Development and Evaluation of Prednisolone Acetate-Loaded Nanostructured Lipid Carriers Integrated into pH-Triggered In Situ Gels for Ocular Drug Delivery.

Abstract

This study aimed to enhance the therapeutic efficacy of prednisolone by developing a nanostructured lipid carrier (NLC) system for topical ocular administration and addressing the limitations of current topical therapy. Drug-loaded NLCs (prednisolone acetate [PSA1]-PSA13) were formulated using high-pressure homogenization techniques, optimized with a central composite design, and evaluated for various pharmaceutical properties. An optimization study indicates that the lipid ratio and surfactant concentration influence particle size, entrapment efficiency (EE), and drug release. The optimized NLC formulation (PSA3) was integrated into a pH-triggered in situ gel system and assessed for drug permeation, ocular irritation, and stability. The optimized drug-loaded NLC formulations (PSA3) exhibited a nano size of 96.80 ± 0.51 nm, achieving an EE of 84.51 ± 1.31% and a drug release rate of 95.76 ± 1.23%. The drug permeation through the goat cornea was significantly higher in the in situ gel (PSAG4) compared with the control (marketed PSA eye drop).
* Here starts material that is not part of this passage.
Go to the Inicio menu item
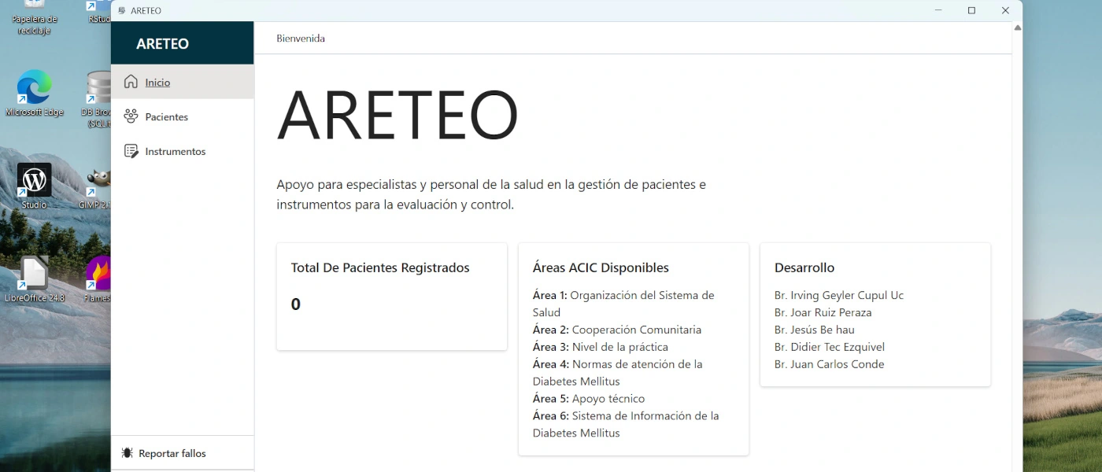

Additionally, the eye irritation data indicated good ocular tolerance, while stability studies confirmed that the developed formulation remained stable at room temperature. In conclusion, the developed NLC-based in situ gel appears to be a promising approach to enhancing the efficacy of prednisolone in topical therapy for the successful treatment of ocular inflammation.